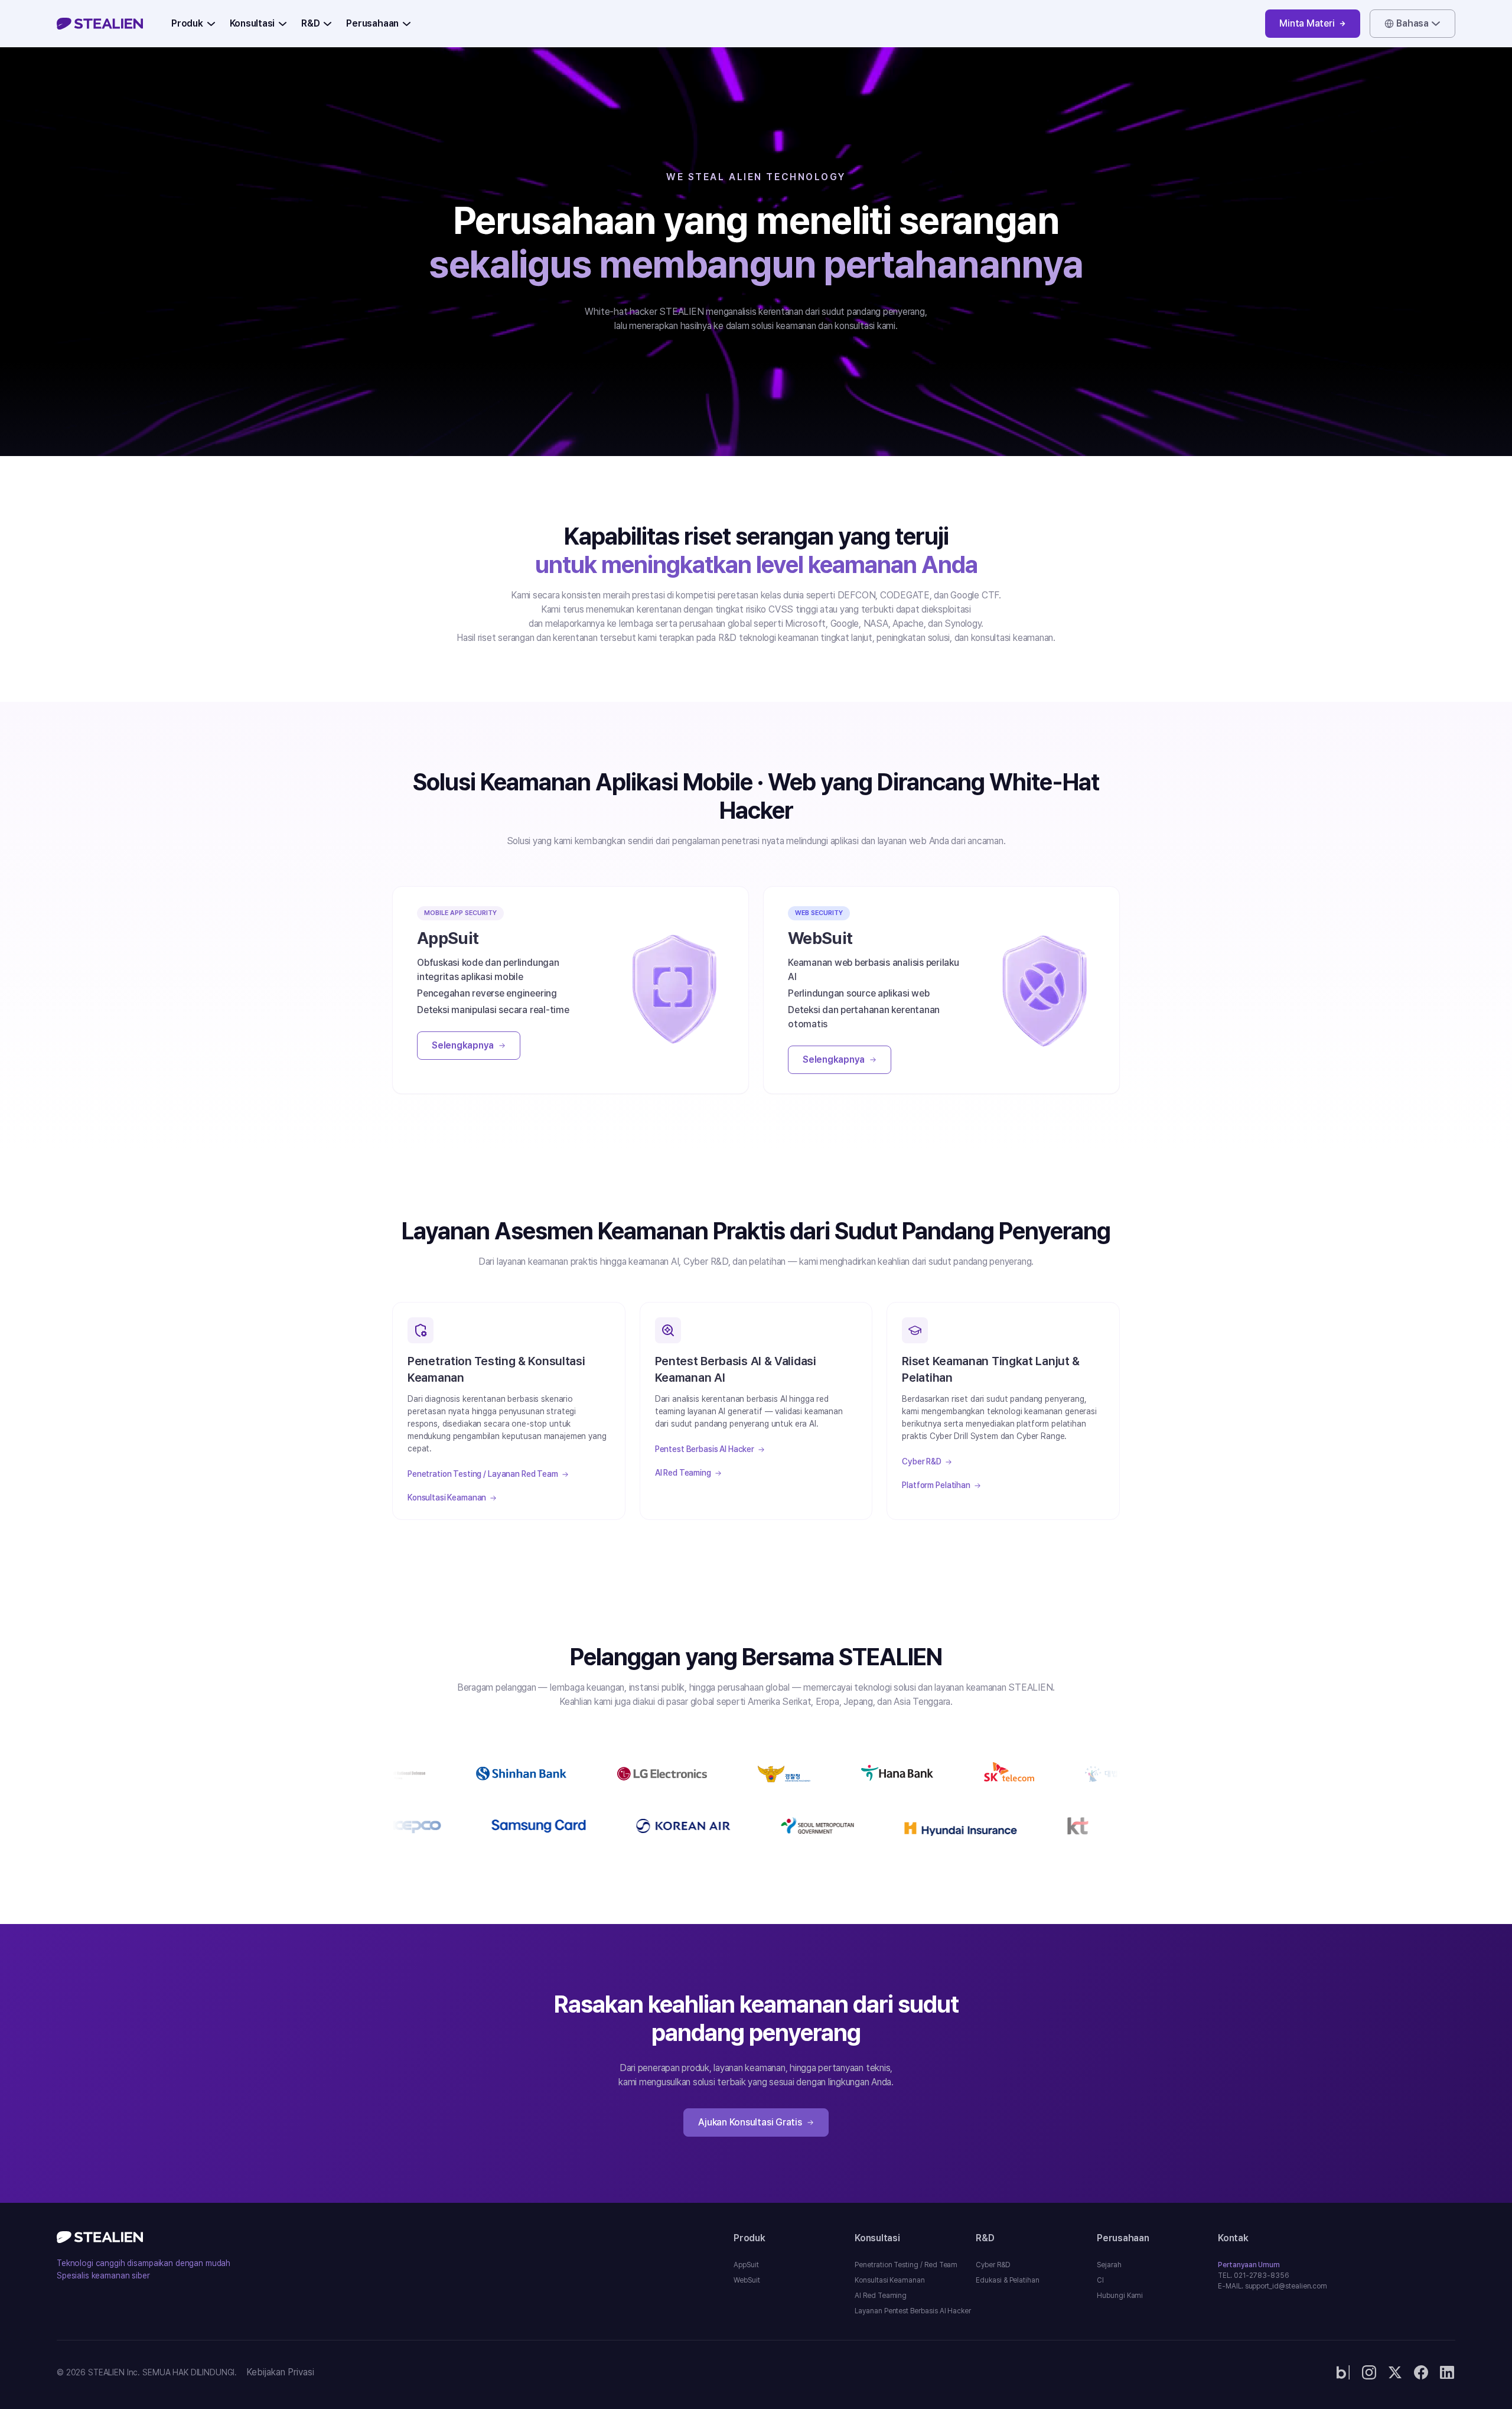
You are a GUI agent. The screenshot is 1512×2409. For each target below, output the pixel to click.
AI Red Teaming (683, 1472)
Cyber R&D (921, 1461)
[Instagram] (1369, 2372)
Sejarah (1109, 2265)
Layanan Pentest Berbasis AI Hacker (913, 2311)
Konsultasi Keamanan (447, 1497)
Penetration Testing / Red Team (906, 2265)
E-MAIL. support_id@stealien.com (1272, 2286)
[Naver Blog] (1343, 2372)
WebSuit (747, 2280)
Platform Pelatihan (936, 1485)
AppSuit (746, 2265)
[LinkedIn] (1447, 2372)
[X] (1395, 2372)
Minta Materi (1306, 23)
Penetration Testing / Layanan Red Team (483, 1474)
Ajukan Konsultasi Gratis (749, 2122)
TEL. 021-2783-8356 (1253, 2275)
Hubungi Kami (1120, 2295)
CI (1100, 2280)
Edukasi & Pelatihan (1008, 2280)
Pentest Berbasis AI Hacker (704, 1449)
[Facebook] (1421, 2372)
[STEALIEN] (100, 24)
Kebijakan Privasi (280, 2372)
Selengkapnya (463, 1045)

====

Return the lines from the line containing "WebSuit (747, 2280)" to the end of the entries above, exactly as they appear and with no other output.

WebSuit (747, 2280)
Platform Pelatihan (936, 1485)
AppSuit (746, 2265)
[LinkedIn] (1447, 2372)
[X] (1395, 2372)
Minta Materi (1306, 23)
Penetration Testing / Layanan Red Team (483, 1474)
Ajukan Konsultasi Gratis (749, 2122)
TEL. 021-2783-8356 (1253, 2275)
Hubungi Kami (1120, 2295)
CI (1100, 2280)
Edukasi & Pelatihan (1008, 2280)
Pentest Berbasis AI Hacker (704, 1449)
[Facebook] (1421, 2372)
[STEALIEN] (100, 24)
Kebijakan Privasi (280, 2372)
Selengkapnya (463, 1045)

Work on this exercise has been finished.